The Senate may reopen its inquiry into the police commando raid in Mamasapano, Maguindanao amid reports that the administration is pursuing new information on the case.
While senators ponder whether they should compel administration officials to disclose what has been described as sensitive new information on the Jan. 25 counterterrorist operation in Maguindanao, this development should also prompt lawmakers to get an update on the efforts to render justice to the 44 police Special Action Force commandos who were slaughtered in the raid.
The operation derailed the peace process with the Moro Islamic Liberation Front and sealed the ouster of Director General Alan Purisima as chief of the Philippine National Police. Many questions on the raid remain unanswered, starting with the identities of the gunmen who opened fire on the SAF commandos to prevent them from capturing top Malaysian terrorist Zulkifli bin Hir or Marwan and his Filipino Jemaah Islamiyah cohort Basit Usman.
The SAF raiders were subjected to such blistering fire that their bodies were mutilated. Video footage and personal accounts indicate that those still breathing were finished off and the dead were then looted of weapons and personal belongings.
All that the public has been told is that the looters and butchers of the 44 SAF commandos belonged to the MILF, its supposed splinter group the Bangsamoro Islamic Freedom Fighters, and members of a private armed group. The identity of the person maintaining the armed group has not been disclosed by the government.
At the height of public mourning over the SAF 44, President Aquino had demanded that the MILF identify and turn over the killers, return the dead men’s guns and personal belongings, and surrender Usman to authorities.
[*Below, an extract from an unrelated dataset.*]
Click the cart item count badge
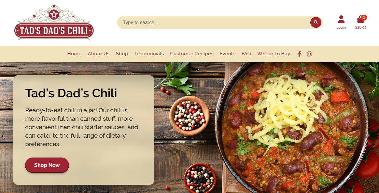This screenshot has width=379, height=193. coord(364,17)
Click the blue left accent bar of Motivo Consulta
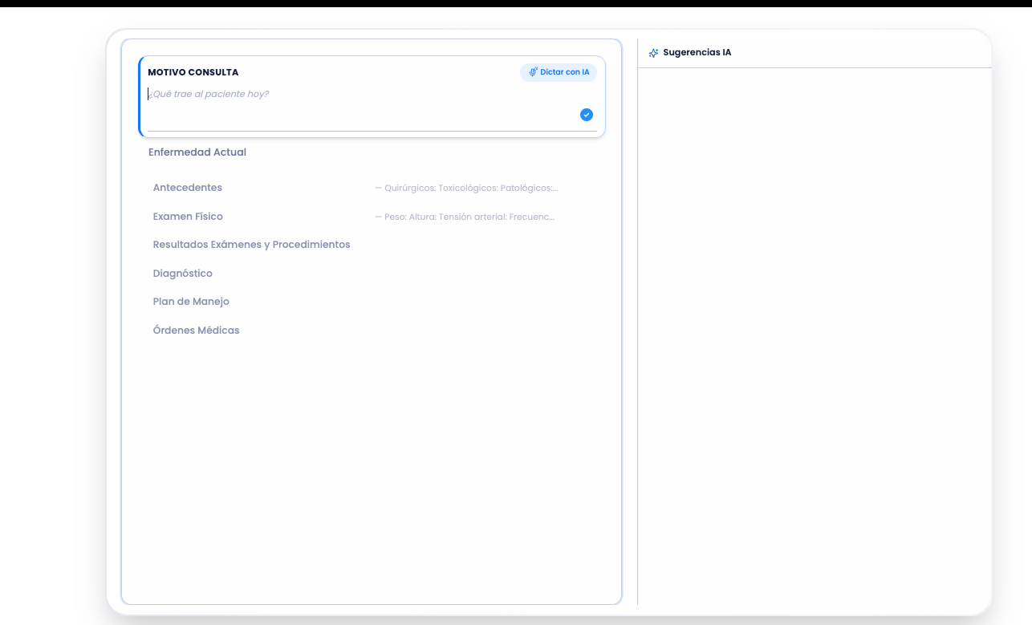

A few dozen guns, several with missing parts, were turned over with fanfare and Usman was later shot dead in an operation that the government has tried to credit to the MILF. The group has denied coddling terrorists but has not shown where the remains of Marwan are buried.
The President himself has not adequately explained why he allowed a police officer suspended for six months for corruption to run such a sensitive operation. All these issues must be clarified even as the government claims to be processing new information relevant to the case. It’s been nearly eight months since the raid, but the SAF 44 and those they left behind are no closer to achieving justice.